Reporters banned from covering seige in Kashmir

The Indian government has placed restrictions on reporting in Kashmir during and after the siege, and subsequent burning, of the shrine at Charar-e-Sharief. Authorities banned reporters in mid-March from visiting Charar-e-Sharief, where Indian troops had laid siege to a 15th-century Sufi shrine occupied by militant separatists. The siege ended last week, when fires of undetermined origin gutted the shrine and most of the surrounding town.

Because of the ban on reporting in the area, no independent accounts of the shrine's destruction were available. While the ban has been relaxed in the aftermath of the fires, reporters are still barred from entering the town itself and may approach it only under army escort.

An additional curb was imposed on Sunday, 14 May, after the Prime Minister dispatched Home Minister S.B. Chavan and Finance Minister Manmohan Singh to Srinagar.

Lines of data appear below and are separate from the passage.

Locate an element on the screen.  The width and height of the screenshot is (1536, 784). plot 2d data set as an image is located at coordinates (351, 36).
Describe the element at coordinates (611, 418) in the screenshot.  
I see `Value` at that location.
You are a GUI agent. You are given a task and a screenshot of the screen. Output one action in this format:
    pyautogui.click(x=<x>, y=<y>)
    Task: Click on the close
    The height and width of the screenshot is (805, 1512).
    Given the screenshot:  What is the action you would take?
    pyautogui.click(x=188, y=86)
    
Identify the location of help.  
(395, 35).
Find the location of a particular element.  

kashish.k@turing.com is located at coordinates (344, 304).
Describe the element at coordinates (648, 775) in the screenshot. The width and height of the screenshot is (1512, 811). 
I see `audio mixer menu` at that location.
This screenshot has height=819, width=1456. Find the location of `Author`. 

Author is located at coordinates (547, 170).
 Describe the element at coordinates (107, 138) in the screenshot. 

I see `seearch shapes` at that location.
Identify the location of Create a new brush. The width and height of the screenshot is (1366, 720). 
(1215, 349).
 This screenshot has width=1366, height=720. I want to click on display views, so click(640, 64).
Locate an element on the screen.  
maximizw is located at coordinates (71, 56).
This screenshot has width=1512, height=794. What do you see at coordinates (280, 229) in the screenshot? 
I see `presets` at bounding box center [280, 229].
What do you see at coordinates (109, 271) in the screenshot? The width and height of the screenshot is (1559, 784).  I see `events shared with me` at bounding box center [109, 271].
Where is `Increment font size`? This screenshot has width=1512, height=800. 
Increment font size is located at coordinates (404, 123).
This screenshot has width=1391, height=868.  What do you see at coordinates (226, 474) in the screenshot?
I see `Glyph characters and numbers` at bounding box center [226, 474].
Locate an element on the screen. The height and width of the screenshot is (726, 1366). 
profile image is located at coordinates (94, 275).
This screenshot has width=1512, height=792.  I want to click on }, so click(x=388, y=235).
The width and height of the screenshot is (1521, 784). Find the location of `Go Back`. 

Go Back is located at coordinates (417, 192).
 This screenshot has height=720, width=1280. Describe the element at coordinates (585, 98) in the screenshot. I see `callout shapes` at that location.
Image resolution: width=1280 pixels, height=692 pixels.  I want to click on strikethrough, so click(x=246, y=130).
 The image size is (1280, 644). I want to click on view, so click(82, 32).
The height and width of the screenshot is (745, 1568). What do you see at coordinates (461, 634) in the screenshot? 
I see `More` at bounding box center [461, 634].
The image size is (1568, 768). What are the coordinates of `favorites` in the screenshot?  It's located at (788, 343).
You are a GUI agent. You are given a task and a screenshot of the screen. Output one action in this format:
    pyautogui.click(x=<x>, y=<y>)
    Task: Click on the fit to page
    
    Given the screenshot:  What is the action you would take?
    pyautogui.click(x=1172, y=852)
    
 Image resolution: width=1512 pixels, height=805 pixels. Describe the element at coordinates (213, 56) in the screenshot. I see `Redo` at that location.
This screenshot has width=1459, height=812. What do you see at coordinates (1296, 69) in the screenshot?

Reporters were confined to their hotel during the visit by the two ministers, according to the "New York Times". These restrictions are consistent with the accounts of Kashmiri journalists whom CPJ spoke with during a fact-finding visit to Srinagar in March.

Border areas, locales subjected to cordon-and-search operations, and sites of army-militant confrontation are regularly declared off-limits, members of the local press told us. CPJ's findings will be detailed in a report on press freedom in Kashmir, to be released in early June.